I am feeling a little low again after my relationship ended nearly 2 months ago.. I was feeling pretty good last week, i havnt heard from him due to the restraining order in place and i felt like life was getting back to normal.
For a little back ground info for those that dont know, my ex was extremely physically and mentally abusive. After enough people had reported him for the things he did to me, i went and gave a statement to the police where they pressed charges and put a restraining order in place.
First off, i thought all hassle would be gone after my ex wasnt allowed to contact me directly or indirectly, but it seems that he has found other ways to shit on me.. he has been telling people all sorts of things about me, that i have spoken badly about them, telling people all sorts of lies about why we ended etc.. Whereas i have tried to keep my mouth shut about it and let it blow over. I feel alone, people i was once friends with, hate me now from been told i say this sort of stuff and i feel like no matter what i do he always finds a way to completely isolate me.

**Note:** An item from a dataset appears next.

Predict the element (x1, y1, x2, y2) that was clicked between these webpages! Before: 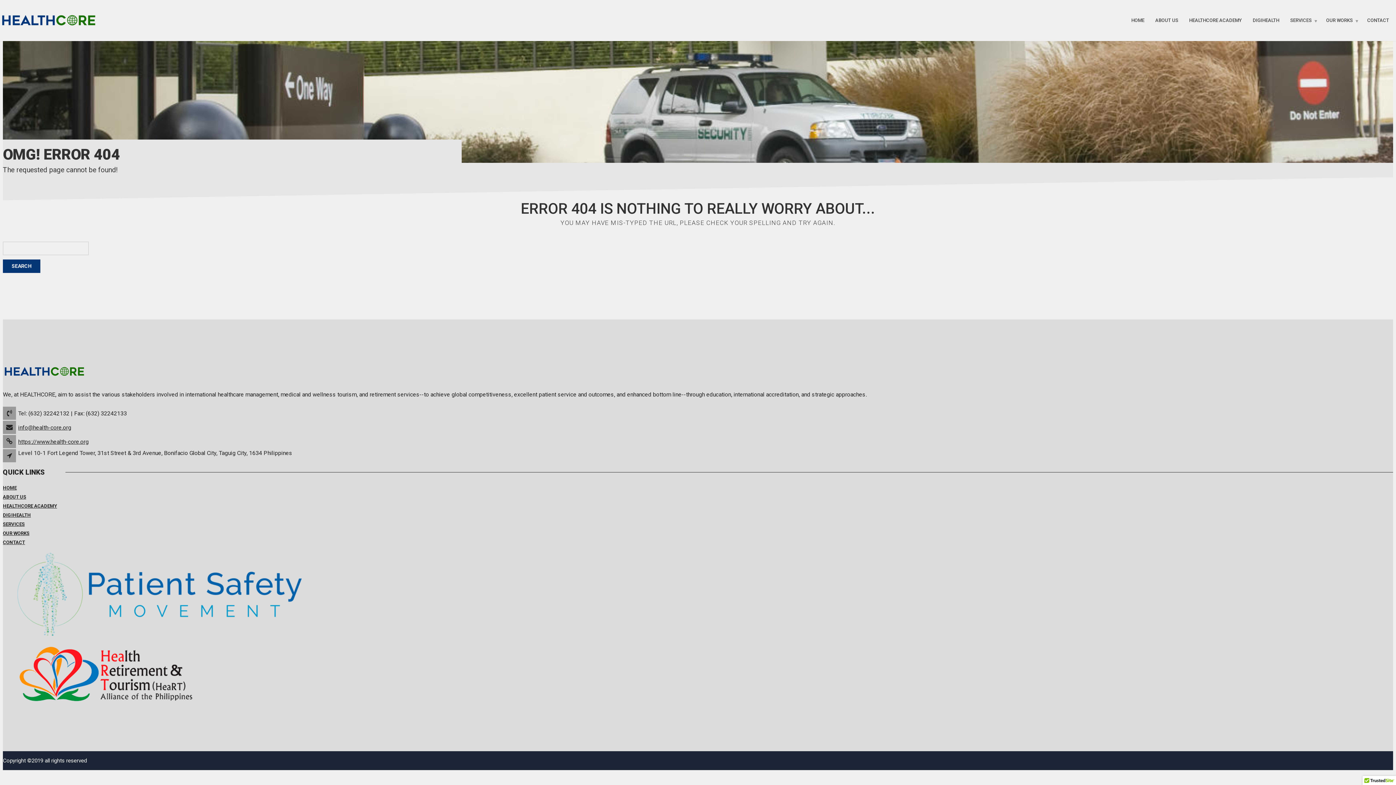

It sounds like immature crap, but it is really hurting.. I have never had so many people dislike me and never had to deal with this sort of stuff.. When really all i did was take his abuse for 3 years and when i feel i finally did the right thing it comes crashing down on me. People tell me to ignore him but it is easier said than done.. Any advice?
Also, i am confused about my feelings over the breakup. I dont even KNOW what i feel anymore, i sometimes miss him, i sometimes hate him, but most of the time i just feel like im in auto pilot, numb in a way. No happiness, no sadness, no acceptance.. nothing. Is this normal? Why do i feel this way?

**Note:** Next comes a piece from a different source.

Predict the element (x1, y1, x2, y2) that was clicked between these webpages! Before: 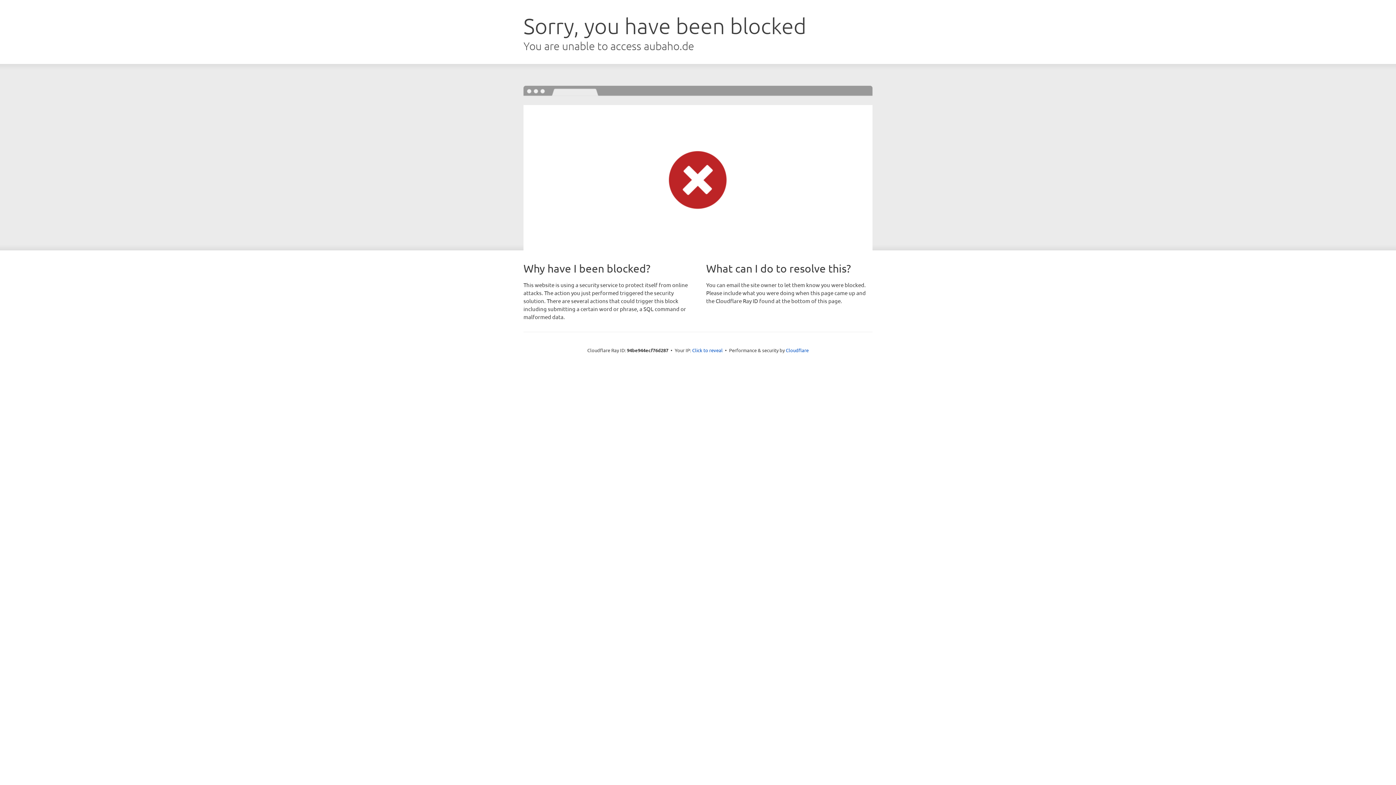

To add, i do attend all sorts of meetings with domestic abuse workers, counsellors etc. I have attended codependant meetings also but not really the thing for me. But all we seem to talk about is what has happened and reassuring me that i am safe and that i did the right thing. Not really coping with my feelings or memories. I think a therapist would help more but that costs money!
Everytime i think of a situation about my ex i feel physically sick and sometimes vomit at the thought of him hitting me or calling me names etc.. In my first meeting with my counsellor i vomited also.. I just cant even talk about it without crying and not been able to talk.. I feel like i am ruined for the rest of my life and im not sure what to do with myself..
Any advice would be awesome. Thanks in advance.